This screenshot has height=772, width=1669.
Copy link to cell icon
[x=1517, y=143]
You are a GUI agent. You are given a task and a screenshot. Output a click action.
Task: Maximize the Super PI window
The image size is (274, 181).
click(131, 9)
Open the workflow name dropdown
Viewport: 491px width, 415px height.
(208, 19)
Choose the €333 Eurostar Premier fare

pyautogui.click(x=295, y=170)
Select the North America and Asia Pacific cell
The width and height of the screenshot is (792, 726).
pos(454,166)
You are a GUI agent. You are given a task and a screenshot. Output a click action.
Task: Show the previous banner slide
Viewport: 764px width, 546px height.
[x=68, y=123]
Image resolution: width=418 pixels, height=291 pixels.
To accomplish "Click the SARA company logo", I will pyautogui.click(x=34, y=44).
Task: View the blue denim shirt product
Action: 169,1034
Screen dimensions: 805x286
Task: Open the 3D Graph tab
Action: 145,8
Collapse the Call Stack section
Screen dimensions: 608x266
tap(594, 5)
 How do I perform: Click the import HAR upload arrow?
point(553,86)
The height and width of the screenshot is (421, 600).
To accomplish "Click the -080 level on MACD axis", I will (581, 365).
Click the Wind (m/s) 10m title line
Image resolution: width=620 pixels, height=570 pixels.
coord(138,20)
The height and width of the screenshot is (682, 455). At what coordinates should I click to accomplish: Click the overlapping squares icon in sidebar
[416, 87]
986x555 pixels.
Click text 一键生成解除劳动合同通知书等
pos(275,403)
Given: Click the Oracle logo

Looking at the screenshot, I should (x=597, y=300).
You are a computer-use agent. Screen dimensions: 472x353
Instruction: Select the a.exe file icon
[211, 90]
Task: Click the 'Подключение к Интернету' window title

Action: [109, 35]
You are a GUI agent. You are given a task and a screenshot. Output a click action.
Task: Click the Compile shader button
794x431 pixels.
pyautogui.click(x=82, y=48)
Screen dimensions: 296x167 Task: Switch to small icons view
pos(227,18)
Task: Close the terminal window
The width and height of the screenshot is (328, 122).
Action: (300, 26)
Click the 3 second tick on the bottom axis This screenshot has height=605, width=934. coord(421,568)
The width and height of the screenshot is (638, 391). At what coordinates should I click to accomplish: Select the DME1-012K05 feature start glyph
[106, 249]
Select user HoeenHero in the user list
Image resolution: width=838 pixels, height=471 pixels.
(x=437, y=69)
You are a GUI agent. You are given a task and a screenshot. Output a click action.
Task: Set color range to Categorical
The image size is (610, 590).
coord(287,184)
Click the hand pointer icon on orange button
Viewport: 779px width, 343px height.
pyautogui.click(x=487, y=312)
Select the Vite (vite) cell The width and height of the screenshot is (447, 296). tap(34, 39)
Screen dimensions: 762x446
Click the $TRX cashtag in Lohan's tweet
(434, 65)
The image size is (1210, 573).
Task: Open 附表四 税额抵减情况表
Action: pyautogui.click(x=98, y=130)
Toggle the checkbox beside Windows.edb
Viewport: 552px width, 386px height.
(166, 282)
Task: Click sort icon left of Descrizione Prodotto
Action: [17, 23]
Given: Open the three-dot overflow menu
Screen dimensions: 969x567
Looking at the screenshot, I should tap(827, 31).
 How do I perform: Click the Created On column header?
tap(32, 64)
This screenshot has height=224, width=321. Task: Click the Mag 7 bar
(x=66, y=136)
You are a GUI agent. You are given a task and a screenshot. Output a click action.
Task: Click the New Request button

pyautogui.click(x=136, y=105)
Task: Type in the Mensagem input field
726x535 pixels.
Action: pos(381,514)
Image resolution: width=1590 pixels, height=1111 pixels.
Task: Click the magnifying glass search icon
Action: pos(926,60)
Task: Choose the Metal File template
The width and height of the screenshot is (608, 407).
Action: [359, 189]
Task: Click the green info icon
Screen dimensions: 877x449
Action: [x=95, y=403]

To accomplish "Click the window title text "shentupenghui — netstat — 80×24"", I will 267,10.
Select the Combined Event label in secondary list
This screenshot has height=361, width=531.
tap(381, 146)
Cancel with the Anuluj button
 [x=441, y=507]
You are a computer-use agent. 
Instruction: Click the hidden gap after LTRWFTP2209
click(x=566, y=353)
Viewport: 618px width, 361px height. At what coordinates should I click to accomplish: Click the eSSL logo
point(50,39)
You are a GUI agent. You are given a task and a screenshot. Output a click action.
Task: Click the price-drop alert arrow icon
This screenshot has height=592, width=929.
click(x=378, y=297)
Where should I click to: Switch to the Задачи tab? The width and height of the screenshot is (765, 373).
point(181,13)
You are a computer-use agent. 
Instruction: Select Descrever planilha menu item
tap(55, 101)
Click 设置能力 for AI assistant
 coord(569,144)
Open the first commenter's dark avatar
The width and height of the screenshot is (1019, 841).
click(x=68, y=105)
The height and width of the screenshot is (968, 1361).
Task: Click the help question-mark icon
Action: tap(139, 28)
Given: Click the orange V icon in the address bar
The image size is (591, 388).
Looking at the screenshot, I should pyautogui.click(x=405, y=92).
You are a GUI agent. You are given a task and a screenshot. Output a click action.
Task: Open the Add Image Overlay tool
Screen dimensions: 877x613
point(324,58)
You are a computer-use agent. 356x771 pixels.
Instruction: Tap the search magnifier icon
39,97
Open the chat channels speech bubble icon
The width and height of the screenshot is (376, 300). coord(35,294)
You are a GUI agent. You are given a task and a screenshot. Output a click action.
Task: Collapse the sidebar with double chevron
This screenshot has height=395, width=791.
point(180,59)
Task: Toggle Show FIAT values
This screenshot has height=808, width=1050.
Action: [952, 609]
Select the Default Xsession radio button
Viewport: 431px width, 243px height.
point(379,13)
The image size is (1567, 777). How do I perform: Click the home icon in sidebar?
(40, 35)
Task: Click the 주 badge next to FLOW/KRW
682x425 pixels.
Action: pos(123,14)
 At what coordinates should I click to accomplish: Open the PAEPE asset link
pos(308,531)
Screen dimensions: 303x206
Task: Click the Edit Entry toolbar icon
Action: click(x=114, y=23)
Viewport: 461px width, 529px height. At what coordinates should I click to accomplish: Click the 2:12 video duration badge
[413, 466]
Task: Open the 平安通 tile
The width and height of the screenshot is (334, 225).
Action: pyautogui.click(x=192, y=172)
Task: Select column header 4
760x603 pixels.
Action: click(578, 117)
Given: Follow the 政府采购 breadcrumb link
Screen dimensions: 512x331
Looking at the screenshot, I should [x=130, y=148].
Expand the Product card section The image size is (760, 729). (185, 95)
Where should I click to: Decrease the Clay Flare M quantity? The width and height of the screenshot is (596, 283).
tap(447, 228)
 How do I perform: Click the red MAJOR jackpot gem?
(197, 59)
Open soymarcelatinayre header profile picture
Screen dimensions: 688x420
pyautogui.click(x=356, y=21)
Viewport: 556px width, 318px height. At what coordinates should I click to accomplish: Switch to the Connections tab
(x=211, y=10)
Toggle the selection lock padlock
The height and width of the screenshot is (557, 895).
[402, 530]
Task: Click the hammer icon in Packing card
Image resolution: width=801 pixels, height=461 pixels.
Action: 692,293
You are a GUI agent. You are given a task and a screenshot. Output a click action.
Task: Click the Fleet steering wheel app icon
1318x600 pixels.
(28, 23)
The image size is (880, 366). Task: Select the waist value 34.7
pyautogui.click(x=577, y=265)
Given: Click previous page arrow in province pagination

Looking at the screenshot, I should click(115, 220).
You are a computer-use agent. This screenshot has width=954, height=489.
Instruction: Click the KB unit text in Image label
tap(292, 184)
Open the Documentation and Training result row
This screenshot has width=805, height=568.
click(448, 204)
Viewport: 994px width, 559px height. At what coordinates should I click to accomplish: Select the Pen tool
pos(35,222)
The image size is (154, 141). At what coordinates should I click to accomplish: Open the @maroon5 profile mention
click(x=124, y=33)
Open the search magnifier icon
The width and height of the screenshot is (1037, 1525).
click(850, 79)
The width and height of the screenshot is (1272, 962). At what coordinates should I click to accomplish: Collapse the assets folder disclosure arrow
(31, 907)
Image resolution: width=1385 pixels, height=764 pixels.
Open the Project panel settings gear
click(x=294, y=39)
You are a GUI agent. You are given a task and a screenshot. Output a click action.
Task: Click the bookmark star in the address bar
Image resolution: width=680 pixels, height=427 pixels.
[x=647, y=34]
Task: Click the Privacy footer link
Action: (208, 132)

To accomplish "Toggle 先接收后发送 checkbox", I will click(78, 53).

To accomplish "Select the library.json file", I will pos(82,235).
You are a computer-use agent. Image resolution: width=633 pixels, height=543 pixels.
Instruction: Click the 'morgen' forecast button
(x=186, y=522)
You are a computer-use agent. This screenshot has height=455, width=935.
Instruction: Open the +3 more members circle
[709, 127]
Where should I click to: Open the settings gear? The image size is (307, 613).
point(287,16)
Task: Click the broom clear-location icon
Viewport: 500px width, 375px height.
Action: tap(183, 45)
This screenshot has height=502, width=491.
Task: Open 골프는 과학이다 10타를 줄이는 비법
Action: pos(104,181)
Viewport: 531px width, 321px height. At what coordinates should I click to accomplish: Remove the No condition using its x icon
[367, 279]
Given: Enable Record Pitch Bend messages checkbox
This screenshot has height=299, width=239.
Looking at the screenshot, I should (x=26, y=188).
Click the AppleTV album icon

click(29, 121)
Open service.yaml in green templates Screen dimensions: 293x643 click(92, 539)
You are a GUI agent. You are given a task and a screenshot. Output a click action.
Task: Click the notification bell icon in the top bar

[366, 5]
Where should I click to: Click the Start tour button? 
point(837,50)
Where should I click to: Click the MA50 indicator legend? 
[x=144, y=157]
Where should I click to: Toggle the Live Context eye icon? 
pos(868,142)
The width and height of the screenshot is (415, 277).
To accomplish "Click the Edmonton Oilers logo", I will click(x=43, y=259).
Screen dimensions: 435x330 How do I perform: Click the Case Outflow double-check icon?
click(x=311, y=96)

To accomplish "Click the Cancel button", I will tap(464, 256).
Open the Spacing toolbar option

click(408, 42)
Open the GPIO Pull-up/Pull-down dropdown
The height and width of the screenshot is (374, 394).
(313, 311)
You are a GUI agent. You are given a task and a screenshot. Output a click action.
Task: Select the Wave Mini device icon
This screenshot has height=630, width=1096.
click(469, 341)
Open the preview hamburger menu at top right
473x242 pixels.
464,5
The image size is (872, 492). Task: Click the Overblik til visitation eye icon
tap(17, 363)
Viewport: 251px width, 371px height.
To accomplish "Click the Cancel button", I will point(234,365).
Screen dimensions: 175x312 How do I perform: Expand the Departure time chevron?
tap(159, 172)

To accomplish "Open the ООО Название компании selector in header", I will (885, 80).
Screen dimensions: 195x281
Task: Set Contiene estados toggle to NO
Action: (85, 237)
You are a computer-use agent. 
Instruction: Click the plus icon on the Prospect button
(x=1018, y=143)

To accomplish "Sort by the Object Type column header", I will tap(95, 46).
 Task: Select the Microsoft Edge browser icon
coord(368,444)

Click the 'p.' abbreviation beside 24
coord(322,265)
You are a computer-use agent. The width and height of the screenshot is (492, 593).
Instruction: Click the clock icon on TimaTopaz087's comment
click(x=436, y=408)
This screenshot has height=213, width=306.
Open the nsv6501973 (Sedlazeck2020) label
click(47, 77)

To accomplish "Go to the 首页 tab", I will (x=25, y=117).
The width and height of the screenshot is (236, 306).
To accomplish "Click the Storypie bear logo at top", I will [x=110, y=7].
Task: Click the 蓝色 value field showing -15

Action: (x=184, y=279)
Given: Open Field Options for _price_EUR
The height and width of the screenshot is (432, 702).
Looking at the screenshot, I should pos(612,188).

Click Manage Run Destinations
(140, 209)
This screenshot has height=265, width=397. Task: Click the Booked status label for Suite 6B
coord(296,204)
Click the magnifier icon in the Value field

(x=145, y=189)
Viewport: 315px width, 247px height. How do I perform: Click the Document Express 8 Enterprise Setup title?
------------------------
* Required work
Every line that contains the string "checkbox" should be copied from the records.

* Written reply
Toggle the checkbox beside Windows.edb
To accomplish "Toggle 先接收后发送 checkbox", I will click(78, 53).
Given: Enable Record Pitch Bend messages checkbox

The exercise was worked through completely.